The last step is to assign hotlinks to one of the toggle layers (I learned something new about this today!). First select the hotlink to be assigned to toggle layer A, go to File > External Content > Hotlink Module Settings.
Change the Master Layer for this module to the correct toggle layer and follow these steps for each module which will be part of the option A or option B schemes.
Reading a Shoegnome post recently I came across a concept which I have integrated into our latest template version. That is a layer intersection group “0” for all layers not shown in the current layer combination. While I don’t normally recommend mass attribute purging for most projects, this suggestion for layer management has huge potential to improve the way your model views in 3d and elevation.
Layers that are not visible can have an impact on the model. For elements like the operators of an SEO this is a good thing. For things like roof only walls or trim elements that show up in one view but not all this can be problematic. You can end up with elements that are turned off which are interfering with the appearance of your model. By changing all layers which are off for a specific layer combination to intersection group “0” you reduce or eliminate the chance of this happening.

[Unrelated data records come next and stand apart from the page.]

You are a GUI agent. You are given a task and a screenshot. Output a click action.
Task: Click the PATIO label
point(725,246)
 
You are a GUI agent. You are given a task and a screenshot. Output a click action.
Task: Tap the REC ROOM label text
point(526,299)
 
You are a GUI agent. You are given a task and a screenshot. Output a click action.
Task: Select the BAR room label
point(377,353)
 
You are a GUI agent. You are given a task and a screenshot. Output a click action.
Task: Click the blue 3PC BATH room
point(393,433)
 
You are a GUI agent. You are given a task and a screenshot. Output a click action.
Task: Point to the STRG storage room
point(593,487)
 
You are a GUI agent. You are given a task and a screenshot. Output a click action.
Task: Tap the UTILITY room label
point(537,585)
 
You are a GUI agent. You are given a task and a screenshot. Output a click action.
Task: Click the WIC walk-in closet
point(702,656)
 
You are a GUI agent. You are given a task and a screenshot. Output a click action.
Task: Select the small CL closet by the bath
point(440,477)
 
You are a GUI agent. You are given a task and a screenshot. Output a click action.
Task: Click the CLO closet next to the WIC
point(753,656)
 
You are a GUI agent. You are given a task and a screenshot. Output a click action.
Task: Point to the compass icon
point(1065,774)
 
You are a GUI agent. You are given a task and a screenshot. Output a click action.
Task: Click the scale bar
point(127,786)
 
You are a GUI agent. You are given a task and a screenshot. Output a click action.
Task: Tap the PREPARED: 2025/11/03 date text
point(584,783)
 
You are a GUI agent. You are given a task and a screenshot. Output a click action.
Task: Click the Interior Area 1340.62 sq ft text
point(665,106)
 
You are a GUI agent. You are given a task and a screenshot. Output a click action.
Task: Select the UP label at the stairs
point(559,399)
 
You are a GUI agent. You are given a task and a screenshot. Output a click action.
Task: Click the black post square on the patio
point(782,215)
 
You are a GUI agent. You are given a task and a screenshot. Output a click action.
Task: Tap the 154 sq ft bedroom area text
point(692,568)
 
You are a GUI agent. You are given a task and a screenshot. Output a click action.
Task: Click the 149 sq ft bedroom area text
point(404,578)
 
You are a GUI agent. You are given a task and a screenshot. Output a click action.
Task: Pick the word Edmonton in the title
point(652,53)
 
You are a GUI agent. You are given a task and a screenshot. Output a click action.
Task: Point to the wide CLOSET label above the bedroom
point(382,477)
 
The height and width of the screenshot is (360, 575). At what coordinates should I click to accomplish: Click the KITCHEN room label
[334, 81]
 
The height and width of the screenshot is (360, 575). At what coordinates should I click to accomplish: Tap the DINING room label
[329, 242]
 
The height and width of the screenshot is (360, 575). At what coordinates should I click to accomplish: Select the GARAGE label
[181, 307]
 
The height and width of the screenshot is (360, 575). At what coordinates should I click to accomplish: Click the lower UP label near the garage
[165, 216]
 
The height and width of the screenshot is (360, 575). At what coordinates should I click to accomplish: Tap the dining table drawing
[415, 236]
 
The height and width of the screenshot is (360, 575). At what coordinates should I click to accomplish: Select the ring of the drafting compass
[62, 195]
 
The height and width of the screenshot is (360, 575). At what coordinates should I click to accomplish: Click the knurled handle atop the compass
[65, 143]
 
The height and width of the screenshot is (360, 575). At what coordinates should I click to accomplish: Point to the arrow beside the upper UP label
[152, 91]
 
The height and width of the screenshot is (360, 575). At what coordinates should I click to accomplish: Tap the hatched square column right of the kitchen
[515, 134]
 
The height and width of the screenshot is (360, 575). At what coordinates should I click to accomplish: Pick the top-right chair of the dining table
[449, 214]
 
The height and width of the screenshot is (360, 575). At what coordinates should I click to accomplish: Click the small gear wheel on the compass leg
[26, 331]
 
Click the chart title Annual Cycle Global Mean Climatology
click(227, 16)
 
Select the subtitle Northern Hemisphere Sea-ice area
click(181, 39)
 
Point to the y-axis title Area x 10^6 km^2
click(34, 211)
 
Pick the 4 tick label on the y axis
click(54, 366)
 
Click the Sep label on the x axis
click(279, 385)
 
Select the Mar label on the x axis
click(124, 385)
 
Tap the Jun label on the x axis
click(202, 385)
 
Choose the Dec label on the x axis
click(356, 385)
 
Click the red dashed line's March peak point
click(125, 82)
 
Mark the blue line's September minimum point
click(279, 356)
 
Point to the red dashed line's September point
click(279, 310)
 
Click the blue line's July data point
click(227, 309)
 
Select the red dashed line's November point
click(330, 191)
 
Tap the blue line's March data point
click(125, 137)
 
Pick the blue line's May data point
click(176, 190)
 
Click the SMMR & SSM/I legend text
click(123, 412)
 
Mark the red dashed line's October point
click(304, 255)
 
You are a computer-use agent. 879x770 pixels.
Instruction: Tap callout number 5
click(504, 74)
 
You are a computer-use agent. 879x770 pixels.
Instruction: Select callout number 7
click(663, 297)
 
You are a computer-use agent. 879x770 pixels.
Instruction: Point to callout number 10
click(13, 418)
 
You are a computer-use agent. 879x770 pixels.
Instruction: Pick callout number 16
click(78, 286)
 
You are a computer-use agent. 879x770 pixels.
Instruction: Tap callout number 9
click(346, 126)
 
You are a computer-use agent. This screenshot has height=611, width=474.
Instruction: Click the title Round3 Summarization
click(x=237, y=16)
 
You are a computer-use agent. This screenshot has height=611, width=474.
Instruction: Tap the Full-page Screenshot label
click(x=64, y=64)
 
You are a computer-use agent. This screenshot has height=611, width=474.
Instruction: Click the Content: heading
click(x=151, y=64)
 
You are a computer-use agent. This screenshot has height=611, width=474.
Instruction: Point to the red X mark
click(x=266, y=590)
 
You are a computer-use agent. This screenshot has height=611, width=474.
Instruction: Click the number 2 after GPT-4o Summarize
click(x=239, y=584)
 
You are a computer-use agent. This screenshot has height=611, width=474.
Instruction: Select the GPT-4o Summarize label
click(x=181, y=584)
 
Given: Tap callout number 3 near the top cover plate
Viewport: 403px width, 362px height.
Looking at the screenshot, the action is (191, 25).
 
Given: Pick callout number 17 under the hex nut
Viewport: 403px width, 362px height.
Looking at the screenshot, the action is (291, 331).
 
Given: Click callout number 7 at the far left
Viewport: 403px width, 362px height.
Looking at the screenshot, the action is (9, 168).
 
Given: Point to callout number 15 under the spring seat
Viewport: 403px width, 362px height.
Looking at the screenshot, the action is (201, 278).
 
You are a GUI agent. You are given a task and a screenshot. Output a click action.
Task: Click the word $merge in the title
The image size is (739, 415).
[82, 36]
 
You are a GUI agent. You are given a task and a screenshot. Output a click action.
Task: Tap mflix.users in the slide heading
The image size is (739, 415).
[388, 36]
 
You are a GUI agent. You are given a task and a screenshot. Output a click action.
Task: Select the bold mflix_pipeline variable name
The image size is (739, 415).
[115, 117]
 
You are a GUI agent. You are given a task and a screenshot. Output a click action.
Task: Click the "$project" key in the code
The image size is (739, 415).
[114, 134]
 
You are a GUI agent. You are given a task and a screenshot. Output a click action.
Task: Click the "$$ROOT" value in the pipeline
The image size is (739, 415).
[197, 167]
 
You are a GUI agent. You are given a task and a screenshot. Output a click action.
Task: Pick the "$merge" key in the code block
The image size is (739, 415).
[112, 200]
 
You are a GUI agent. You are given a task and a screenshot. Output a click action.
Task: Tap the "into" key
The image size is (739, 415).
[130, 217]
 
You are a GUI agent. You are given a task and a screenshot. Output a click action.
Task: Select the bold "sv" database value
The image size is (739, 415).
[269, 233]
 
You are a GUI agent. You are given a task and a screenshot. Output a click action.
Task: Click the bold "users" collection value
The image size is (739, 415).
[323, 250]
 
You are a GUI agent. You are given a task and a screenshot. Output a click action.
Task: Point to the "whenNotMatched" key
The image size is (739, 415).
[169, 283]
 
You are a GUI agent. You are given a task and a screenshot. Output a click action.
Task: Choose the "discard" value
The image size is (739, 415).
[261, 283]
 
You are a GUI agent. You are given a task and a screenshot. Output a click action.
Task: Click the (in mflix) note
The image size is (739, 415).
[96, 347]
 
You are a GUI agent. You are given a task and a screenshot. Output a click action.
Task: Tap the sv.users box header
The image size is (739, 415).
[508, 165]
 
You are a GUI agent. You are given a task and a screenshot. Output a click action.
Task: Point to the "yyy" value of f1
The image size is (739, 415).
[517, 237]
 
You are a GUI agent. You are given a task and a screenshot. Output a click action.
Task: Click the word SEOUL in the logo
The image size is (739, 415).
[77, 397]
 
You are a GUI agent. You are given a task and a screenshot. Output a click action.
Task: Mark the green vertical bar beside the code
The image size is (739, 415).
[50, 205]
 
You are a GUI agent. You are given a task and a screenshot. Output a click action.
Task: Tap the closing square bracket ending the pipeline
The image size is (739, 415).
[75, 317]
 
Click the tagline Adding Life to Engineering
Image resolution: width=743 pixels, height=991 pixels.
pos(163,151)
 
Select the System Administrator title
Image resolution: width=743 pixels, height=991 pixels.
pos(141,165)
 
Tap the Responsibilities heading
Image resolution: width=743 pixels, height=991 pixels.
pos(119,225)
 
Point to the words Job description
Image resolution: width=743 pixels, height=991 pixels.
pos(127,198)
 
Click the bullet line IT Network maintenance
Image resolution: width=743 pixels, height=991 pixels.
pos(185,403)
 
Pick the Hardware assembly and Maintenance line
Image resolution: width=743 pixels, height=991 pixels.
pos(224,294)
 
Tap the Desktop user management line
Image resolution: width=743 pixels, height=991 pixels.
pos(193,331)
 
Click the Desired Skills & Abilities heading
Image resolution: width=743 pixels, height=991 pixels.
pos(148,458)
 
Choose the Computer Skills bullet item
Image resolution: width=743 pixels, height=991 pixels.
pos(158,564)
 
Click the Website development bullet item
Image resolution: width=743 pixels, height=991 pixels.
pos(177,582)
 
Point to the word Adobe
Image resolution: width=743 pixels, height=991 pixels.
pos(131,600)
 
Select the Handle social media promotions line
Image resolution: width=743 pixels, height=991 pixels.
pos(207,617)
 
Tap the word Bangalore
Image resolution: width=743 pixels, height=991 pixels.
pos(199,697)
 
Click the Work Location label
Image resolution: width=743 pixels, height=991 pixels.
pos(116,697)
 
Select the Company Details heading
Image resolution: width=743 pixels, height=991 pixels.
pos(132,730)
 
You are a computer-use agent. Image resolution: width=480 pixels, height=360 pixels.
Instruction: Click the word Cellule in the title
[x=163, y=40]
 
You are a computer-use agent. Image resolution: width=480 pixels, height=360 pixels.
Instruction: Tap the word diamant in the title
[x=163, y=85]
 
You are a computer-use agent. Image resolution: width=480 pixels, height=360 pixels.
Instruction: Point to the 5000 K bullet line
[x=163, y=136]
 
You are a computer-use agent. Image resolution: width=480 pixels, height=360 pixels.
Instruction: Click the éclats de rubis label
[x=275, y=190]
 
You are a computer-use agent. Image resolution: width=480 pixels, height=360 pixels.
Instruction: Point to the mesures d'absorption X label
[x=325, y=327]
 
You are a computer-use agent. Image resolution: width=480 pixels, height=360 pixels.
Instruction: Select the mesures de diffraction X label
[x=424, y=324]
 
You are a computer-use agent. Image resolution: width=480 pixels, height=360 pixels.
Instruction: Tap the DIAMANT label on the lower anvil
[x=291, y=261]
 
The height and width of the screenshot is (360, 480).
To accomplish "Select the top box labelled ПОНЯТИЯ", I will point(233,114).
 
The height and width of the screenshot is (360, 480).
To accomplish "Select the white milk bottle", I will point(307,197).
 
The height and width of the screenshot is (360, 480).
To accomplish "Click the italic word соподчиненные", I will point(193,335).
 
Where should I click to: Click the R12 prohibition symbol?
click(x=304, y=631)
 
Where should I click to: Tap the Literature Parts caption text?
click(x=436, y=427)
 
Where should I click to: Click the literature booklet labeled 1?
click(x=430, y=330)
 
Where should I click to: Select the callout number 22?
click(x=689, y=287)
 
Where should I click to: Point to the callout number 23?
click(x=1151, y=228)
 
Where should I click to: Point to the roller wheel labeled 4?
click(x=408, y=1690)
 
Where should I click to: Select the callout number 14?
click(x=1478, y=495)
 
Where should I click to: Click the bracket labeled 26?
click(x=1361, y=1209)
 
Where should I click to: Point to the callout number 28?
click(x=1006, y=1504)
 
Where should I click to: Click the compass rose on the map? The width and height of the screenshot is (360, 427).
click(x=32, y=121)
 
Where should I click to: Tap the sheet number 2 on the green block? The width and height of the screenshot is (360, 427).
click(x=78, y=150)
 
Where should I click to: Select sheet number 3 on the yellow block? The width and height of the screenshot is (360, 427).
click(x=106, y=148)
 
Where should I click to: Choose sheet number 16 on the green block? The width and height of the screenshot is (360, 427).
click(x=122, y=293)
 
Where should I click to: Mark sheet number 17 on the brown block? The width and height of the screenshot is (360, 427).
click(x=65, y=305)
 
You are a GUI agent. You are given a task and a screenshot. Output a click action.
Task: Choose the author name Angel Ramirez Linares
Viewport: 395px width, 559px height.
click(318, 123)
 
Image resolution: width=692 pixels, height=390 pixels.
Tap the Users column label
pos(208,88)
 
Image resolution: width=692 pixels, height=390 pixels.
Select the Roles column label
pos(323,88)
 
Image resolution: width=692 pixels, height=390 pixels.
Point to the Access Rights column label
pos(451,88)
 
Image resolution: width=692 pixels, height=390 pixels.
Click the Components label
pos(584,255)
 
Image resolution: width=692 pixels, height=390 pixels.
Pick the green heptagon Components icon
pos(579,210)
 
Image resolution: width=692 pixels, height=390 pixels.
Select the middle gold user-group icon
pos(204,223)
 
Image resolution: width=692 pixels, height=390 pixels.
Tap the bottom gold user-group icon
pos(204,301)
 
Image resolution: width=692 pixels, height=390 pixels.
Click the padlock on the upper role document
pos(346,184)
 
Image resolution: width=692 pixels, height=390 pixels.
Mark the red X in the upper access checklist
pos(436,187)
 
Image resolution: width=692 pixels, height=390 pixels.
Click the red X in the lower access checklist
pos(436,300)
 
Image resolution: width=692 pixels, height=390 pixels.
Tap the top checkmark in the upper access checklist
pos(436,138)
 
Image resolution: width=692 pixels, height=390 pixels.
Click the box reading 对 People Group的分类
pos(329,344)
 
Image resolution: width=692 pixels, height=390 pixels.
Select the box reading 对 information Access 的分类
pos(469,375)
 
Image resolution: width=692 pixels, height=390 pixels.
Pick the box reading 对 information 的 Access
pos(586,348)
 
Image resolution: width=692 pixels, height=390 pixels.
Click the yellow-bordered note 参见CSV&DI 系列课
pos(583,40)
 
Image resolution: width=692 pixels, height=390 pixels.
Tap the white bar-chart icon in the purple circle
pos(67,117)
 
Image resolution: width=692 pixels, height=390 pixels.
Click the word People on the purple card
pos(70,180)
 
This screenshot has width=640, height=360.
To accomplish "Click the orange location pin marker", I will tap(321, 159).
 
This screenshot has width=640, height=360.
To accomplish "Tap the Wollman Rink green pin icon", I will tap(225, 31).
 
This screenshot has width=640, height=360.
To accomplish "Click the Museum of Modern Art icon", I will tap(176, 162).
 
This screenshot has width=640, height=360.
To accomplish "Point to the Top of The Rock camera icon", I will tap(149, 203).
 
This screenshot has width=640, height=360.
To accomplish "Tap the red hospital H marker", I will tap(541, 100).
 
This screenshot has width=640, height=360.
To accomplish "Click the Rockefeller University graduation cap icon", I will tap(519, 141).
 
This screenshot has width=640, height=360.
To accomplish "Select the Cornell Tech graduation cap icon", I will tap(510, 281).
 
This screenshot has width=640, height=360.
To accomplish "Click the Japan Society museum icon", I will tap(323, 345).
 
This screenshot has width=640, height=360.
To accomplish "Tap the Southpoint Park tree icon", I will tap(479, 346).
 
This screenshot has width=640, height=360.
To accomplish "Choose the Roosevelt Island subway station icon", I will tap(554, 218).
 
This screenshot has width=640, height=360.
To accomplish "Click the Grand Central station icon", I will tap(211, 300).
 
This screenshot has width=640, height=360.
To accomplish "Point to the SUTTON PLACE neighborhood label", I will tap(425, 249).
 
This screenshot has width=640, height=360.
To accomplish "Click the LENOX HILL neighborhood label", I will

If you have a complex profile applied to a beam and column to represent your trim, you may find it tricky to get them mitered properly. Notice the overlapping “square” boxes at the intersection in the image below.
A solution was recently developed by Boyce which quickly resolves the lack of interaction between beams and columns. Insert a morph object as a single plane at a 45º angle through the intersection point. Using this plane as an operator with upward extrusion on the column, and with downward extrusion on the beam you will have a cleanly mitered trim in elevation, section and model views.
Note the miter line shown in the image below due to different surfaces being applied to the beam and column. This is a bonus tip if you want to express the miter in your documents and model.
In most cases we will want to see the miter “disappear”. If you apply identical building materials and surfaces to both beam and column the intersections clean up. You will see a line where two curves intersect, but this is due to the handling of curves vs planes. For most instances this profile could be altered to use a plane rather than curve to represent the coved portion of the trim; this wold give a clean intersection across the full miter.